Programmers and designers love to slip little secrets into their games, be they in the form of honest unlockables, extra missions, extra areas or hidden bosses, or fun little Easter Eggs. Occasionally, though, you'll come across a secret which might seem a little... unsavoury. Or just downright creepy! Even in a games you'd _never_ expect to find them in.
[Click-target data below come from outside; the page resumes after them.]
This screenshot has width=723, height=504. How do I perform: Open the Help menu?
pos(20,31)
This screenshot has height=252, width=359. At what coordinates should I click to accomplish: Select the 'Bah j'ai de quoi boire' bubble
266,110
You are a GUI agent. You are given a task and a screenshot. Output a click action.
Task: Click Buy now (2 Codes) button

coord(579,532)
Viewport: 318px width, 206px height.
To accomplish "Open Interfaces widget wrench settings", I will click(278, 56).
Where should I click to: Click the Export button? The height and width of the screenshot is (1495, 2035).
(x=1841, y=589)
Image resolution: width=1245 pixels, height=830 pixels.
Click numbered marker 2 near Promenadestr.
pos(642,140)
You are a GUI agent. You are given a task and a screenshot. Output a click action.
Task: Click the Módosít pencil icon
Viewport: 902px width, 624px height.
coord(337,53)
So, while roaming around some town, map or battlefield, have you spotted anything curious?


----------



## Tecdavid (Nov 26, 2011)

Here's a number of examples, actually. Since my post-count was only  around 13 when I made the thread, I couldn't provide any links.

7 Creepy Easter Eggs
7 Creepy Glitches


----------



## Starbeast (Dec 8, 2011)

Tecdavid said:


> So, while roaming around some town, map or battlefield, have you spotted anything curious?


 
I found only a few rare glitches. In the original *Ghost Recon* series I've seen floating dead or enemy soldiers stuck half way through walls. Sometimes their weapons are floating a few feet off the ground too.

Oh, I remember another incident that happened in *Champions Online*. My character fell in a space between the floor and wall trapping me under the room. So I used my dialogue option and I was calling for people to help me get out. I was ignored (maybe they thought it was a joke), but an hour later, I managed to squeeze back out, then I never entered that room again. 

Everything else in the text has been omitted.